EXERCISE AIM:
Repeat every one of the entries below word for word, changing nothing.

[A run of entries]
□ □ □
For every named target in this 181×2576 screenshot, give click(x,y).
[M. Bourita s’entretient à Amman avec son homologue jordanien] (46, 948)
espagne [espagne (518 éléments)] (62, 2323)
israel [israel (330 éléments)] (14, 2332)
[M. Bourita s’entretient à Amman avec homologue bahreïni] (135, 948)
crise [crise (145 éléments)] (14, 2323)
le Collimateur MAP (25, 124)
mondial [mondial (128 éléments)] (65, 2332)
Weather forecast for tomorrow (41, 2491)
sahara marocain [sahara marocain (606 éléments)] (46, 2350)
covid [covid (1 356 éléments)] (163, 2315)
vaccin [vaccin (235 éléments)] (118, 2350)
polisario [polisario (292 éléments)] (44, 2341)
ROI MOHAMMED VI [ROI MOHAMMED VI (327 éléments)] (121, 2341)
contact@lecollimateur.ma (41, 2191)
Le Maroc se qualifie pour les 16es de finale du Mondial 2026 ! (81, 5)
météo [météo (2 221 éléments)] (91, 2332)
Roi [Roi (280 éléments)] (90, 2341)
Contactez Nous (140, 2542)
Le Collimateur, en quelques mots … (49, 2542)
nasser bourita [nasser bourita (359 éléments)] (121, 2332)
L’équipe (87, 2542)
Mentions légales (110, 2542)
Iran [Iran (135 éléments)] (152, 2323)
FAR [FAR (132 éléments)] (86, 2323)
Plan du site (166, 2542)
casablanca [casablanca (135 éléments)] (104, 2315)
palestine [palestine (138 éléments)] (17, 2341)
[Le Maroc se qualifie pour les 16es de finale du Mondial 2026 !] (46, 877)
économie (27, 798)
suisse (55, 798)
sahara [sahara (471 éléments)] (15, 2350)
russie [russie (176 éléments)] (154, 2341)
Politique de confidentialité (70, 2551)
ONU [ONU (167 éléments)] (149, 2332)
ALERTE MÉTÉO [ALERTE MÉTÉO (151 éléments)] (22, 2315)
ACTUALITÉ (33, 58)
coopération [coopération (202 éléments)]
□ □ □
RESPONSE TO THIS EXERCISE:
For every named target in this 181×2576 screenshot, give click(x,y).
[M. Bourita s’entretient à Amman avec son homologue jordanien] (46, 948)
espagne [espagne (518 éléments)] (62, 2323)
israel [israel (330 éléments)] (14, 2332)
[M. Bourita s’entretient à Amman avec homologue bahreïni] (135, 948)
crise [crise (145 éléments)] (14, 2323)
le Collimateur MAP (25, 124)
mondial [mondial (128 éléments)] (65, 2332)
Weather forecast for tomorrow (41, 2491)
sahara marocain [sahara marocain (606 éléments)] (46, 2350)
covid [covid (1 356 éléments)] (163, 2315)
vaccin [vaccin (235 éléments)] (118, 2350)
polisario [polisario (292 éléments)] (44, 2341)
ROI MOHAMMED VI [ROI MOHAMMED VI (327 éléments)] (121, 2341)
contact@lecollimateur.ma (41, 2191)
Le Maroc se qualifie pour les 16es de finale du Mondial 2026 ! (81, 5)
météo [météo (2 221 éléments)] (91, 2332)
Roi [Roi (280 éléments)] (90, 2341)
Contactez Nous (140, 2542)
Le Collimateur, en quelques mots … (49, 2542)
nasser bourita [nasser bourita (359 éléments)] (121, 2332)
L’équipe (87, 2542)
Mentions légales (110, 2542)
Iran [Iran (135 éléments)] (152, 2323)
FAR [FAR (132 éléments)] (86, 2323)
Plan du site (166, 2542)
casablanca [casablanca (135 éléments)] (104, 2315)
palestine [palestine (138 éléments)] (17, 2341)
[Le Maroc se qualifie pour les 16es de finale du Mondial 2026 !] (46, 877)
économie (27, 798)
suisse (55, 798)
sahara [sahara (471 éléments)] (15, 2350)
russie [russie (176 éléments)] (154, 2341)
Politique de confidentialité (70, 2551)
ONU [ONU (167 éléments)] (149, 2332)
ALERTE MÉTÉO [ALERTE MÉTÉO (151 éléments)] (22, 2315)
ACTUALITÉ (33, 58)
coopération [coopération (202 éléments)]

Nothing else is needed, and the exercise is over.